Ekonomik tetikçi özel olarak seçilmiş, özel olarak yetiştirilmiştir; “Barış gücü” ortamında eğitilmiştir. Sadece kendilerine açık olan bir kulübün üyesidir. O bir gönüllüdür, bir ajandır. Bu “gururlu gelenek”le ilgisini kimse, hattâ eşi bile bilmez. Yaptığı tercih kesindir, bu pis işin içinde hayat boyu kalacaktır.  Muhtemel ekonomik tetikçileri -NSA dahil- Amerikan istihbarat örgütleri belirler, ulusötesi şirketler de işe alır. Hizmetleri karşılığında yüklü paralar alırlar. Ancak asla hükümetten para almazlar; eğer kirli işleri ortaya çıkarsa, bundan ABD hükümeti sorumlu tutulmasın diye.

Ekonomik tetikçi cin gibidir. Sömürgeci atalarının öykülerini dinleyerek büyümüştür. Silah, zırh ya da özel bir giysi taşımaz. Herhangi bir üçüncü dünya ülkesinde, yerli bir okul öğretmeni ya da dükkân sahibi gibi giyinir. Washington, Londra ya da Paris’te ise bir hükümet bürokratı veya bankacı görünümünde karşınıza çıkar. Alçak gönüllüdür, saygılı ve normal davranır. Proje bölgelerine gider, yoksul köyleri ziyaret eder. Yerel gazetelerde, yaptığı göz yaşartıcı hayırseverliklerden söz ettirir. Hükümet komisyonlarının masalarını hesap çizelgeleri ve finansal tahminlerle donatır. Harvard işletme Okulu’nda makroekonominin mucizeleri üzerine ders verir. Hep kayıt altındadır, hep ortada, göz önündedir. Ancak gerektiğinde yasa dışı yollara da başvurur. Çünkü hizmet ettiği küresel sistem hile, yalan ve kandırma üzerine kurulmuştur. 

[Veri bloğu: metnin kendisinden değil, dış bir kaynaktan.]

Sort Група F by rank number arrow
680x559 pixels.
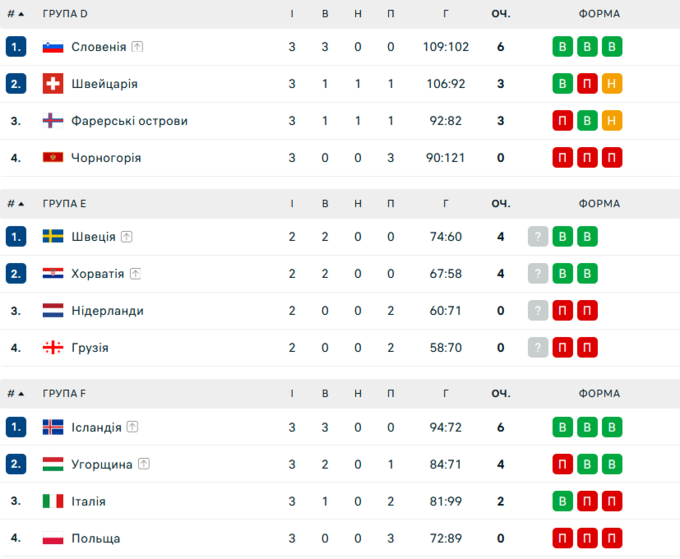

B) Ekonomik tetikçi hiç mi başarısız olmaz? Olur, ancak o zaman da devreye “çakal” adı verilen ajanlar girer. Bunlar “soylarını doğrudan doğruya o eski imparatorluklara dayandıran, çok daha sinsi bir tür”dür. Çakallar gölgededir; ortaya çıktıklarında, devlet başkanları ya devrilir ya da bir “kaza” (!) sonucu hayatlarını kaybeder. Eğer bir şanssızlık sonucu çakallar da başarısız olursa, Afganistan ve Irak’ta olduğu gibi klasik yöntemlere başvurulur. Amerikan askerleri zorbalığa, öldürmeye ve yok etmeye gönderilir. 

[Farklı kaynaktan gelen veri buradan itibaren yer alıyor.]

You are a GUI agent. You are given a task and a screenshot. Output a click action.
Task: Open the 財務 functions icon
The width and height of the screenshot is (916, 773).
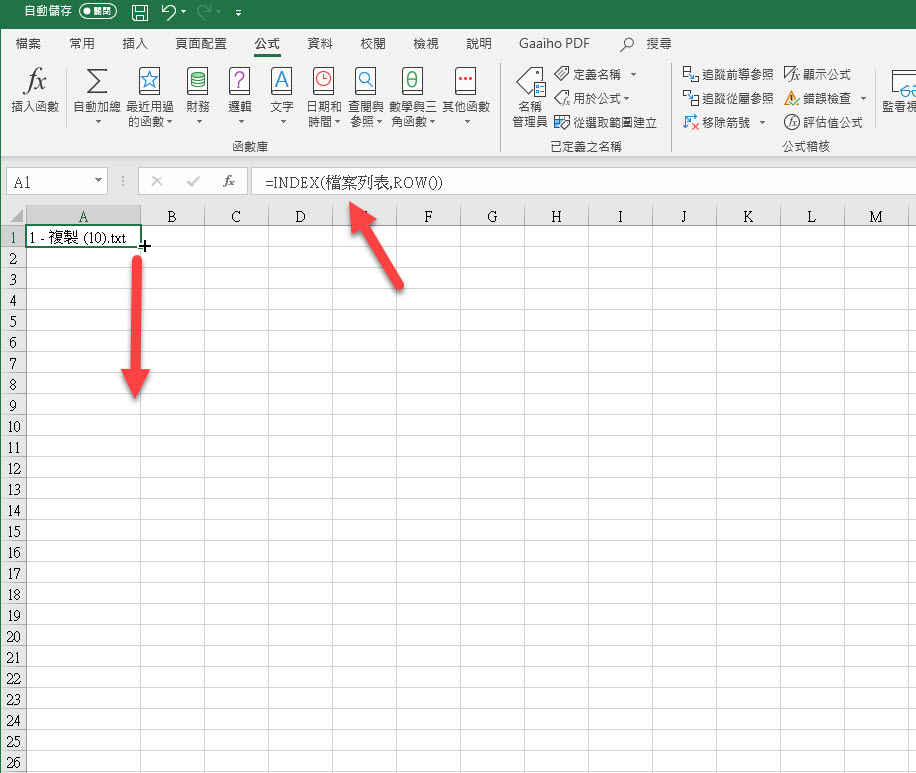198,82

C) Ekonomik tetikçinin üç temel amacı vardır: 

i) Dev mühendislik ve inşaat projeleri aracılığı ile, parayı MAIN ve diğer Amerikan şirketlerine (Bechtel, Halliburton, Stone and Webster, Brown and Root ve benzerlerine) geri döndürecek büyük uluslararası kredileri haklı göstermek.
ii) Dünya liderlerini ABD’nin ticarî çıkarlarını gözeten büyük bir ağın parçası haline getirmek; bu liderleri, sadakatları garanti edilecek şekilde borç batağına saplamak.
İşte J. Perkins’in bu amaçla ilgili itirafları: Liderleri politik, ekonomik veya askerî ihtiyaçlarımız için, ne zaman istersek kullanabiliriz.  Karşılığında onlar da halklarına sanayi siteleri, elektrik santraları, “duble yollar” ve havaalanları sağlayarak politik durumlarını güçlendirirler. Bu arada biz de kendi hedefimize ulaşırız: Amerikan mühendislik ve inşaat firmaları inanılmaz ölçülerde zenginleşmiş olur.
iii) Kredileri alan ülkeleri iflas ettirmek için uğraşmak; böylece alacaklılarına sonsuza kadar borçlu kalıp alacaklı ülkenin bir desteğe ihtiyacı olduğunda kolay birer araç olmalarını sağlamak.  

II) ARAÇLARI VE FAALİYETLERİ

A) Önce bir ekonomik tetikçinin bir “ekonomist” olarak nasıl işe başladığını görelim: Bay Einar Greve bir uluslararası danışmanlık firması olan MAIN’de genel müdür yardımcısıdır. Dünya Bankası’nın, hidroelektrik santrallar ve diğer altyapı projeleri için sanayileşmesi engellenmiş bir ülkeye -örneğin Türkiye’ye- borç verip vermemesi hususunu karara bağlamak için yürütülen çalışmalardan sorumludur. E. Greve aynı zamanda Amerikan ordusunda yedek albay konumundadır. 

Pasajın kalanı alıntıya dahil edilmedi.